Blind Willie McTell: Complete Recorded Works Vol. 3 (1933-1935)


BLIND WILLIE McTELL: COMPLETE RECORDED WORKS, VOL. 3 (1933-1935)

1) B & O Blues, No. 2 (take 1); 2) B & O Blues, No. 2 (take 2); 3) Weary Hearted Blues; 4) Bell Street Lightnin'; 5) Southern Can Mama; 6) Runnin' Me Crazy; 7) East St. Louis Blues; 8) Ain't It Grand To Be A Christian; 9) We Got To Meet Death One Day (take 1); 10) We Got To Meet Death One Day (take 2); 11) Don't Let Nobody Turn You Around; 12) I Got Religion, I'm So Glad; 13) Dying Gambler; 14) God Don't Like It; 15) Bell Street Blues; 16) Let Me Play With Yo' Yo-Yo; 17) Lay Some Flowers On My Grave; 18) Ticket Agent Blues; 19) Cold Winter Day; 20) Your Time To Worry; 21) Cooling Board Blues; 22) Hillbilly Willie's Blues.

Hardly essential, but still somewhat worth the while: there is nothing of importance or specific in­terest that Willie could heap on top of his legacy from late 1933 to 1935 — but he was still versa­tile, young-sounding, and occasionally inspired with his instrument and his pipes. So even if a large chunk of these tunes consists of re-recordings under slightly transfigured titles (ʽSouthern Can Mamaʼ, ʽYour Time To Wor­ryʼ, etc.), they are still modestly amusing if the original versions happen not to be available.

On the other hand, if you do play the earlier ʽSouthern Can Is Mineʼ back-to-back with the new­er ʽSouthern Can Mamaʼ, the difference is striking — the 1935 recording is somewhat slower, a bit lazier, and there are signs of deterioration in Wil­lie's voice: it is obviously lower, the diction is a little slurred, and there is a nasty quiver in there somewhere which, unfortunately, betrays a pre­occupation with the bottle that might have been far stronger than preoccupation with his music. In the light of this suspicion, tunes like ʽBell Street Bluesʼ ("I live down in Bell Street Alley, just as drunk as I can be") take on an autobiographic sheen — not that the whole thing were somewhat unpredictable among pre-war bluesmen (or post-war, for that matter).

Quite a large section here, most of it dating from a single session in 1935, consists of gospel ma­terial, where Willie is joined by his wife Kate — their duet sounding like an intentional imitation of the style developed by Blind Willie Johnson and Willie Harris, but far less successful: neither McTell's guitar runs, even when he switches to slide, nor his whiskey-addled vocals, nor the pha­ryngeal singing style of Kate can stand competition with the veritable master of the genre.
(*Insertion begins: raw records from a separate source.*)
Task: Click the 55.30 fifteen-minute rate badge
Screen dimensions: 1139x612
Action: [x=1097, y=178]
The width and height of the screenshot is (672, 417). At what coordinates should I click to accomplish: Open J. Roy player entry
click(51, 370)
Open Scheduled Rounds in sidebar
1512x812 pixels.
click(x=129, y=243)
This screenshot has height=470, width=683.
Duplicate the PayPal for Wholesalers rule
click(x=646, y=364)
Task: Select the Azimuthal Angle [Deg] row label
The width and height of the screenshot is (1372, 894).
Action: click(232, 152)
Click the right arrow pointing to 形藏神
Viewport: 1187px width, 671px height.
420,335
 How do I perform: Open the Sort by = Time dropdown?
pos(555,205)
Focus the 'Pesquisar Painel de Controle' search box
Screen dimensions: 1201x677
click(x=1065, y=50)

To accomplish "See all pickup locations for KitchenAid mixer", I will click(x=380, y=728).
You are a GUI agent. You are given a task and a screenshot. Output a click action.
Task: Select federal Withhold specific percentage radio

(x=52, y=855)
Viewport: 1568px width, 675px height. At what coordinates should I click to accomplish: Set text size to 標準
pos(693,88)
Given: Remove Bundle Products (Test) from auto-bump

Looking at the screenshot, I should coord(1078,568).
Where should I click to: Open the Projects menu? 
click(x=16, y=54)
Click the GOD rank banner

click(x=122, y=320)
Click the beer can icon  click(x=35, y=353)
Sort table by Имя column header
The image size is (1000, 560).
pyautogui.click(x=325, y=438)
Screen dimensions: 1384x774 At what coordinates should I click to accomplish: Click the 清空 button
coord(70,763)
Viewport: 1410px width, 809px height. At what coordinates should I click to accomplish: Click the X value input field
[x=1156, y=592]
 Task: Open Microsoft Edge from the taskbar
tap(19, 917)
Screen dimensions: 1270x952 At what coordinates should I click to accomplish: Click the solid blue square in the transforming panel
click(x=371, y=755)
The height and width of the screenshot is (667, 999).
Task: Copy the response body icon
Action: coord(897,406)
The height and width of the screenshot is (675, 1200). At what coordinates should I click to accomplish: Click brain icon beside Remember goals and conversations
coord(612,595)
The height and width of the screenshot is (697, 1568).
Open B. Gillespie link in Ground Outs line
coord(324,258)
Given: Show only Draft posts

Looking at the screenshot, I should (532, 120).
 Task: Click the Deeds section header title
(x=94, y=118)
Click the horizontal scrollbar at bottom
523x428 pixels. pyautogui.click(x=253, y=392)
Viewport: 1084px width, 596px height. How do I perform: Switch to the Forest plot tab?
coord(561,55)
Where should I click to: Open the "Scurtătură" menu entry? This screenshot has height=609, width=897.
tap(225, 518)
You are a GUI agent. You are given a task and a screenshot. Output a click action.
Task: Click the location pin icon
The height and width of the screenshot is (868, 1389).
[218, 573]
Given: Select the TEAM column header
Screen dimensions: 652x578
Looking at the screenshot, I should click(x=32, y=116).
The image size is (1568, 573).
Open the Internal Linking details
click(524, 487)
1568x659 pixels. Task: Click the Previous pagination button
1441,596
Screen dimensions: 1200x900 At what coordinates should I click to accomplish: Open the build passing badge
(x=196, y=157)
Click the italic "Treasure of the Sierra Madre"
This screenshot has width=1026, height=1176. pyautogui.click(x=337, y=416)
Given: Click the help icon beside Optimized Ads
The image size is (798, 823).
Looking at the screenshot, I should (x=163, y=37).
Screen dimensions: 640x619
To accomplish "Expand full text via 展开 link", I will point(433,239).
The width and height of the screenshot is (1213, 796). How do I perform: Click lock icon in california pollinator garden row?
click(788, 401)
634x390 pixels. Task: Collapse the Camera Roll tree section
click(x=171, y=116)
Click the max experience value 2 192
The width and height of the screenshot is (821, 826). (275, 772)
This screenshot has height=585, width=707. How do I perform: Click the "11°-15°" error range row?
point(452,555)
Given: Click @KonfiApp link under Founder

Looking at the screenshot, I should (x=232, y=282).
For­tunately, none of these Lord-addressed blues sermons would stop Willie from asking his gal to ʽLet Me Play With Yo' Yo-Yoʼ ("I will let you play with mine") in between professing his glad­ness about getting religion and asking us to ʽLay Some Flowers On My Graveʼ. That's what we call a real dedication to the cause.

Possibly out of being desperate for a hit, McTell even turns to country — ʽHillbilly Willie's Bluesʼ not only sounds like something out of Fiddlin' John Carson's repertoire, but Willie even attempts to fake a white Southern accent, maybe relying on the fact that his normal voice always sounded relatively «non-black». It's... an odd oddity, or something, and it may not be coincidental that it was also his last recording to be made in about five years.

In the end, the only «classic» performance on the entire Vol. 3 that deserves to be heard is ʽEast St. Louis Bluesʼ, recorded with Curley Weaver and featuring a particularly sensitive-delicate de­livery — even the lyrics here are quite complex for a generic old blues song: "she tried to make me bleed by the rattlings of her tongue" is one hell of a line, and the whole thing is tender, bitter­sweet and intimate on some hard-to-understand level. Alas, it was recorded in 1933, and exactly one year on from that, Blind Willie McTell was pretty much done as a «force to be reckoned with» — any album that begins with the likes of ʽEast St. Louis Bluesʼ and ends with the likes of ʽHillbilly Willieʼ would suggest that even to a reviewer utterly unfamiliar with the facts.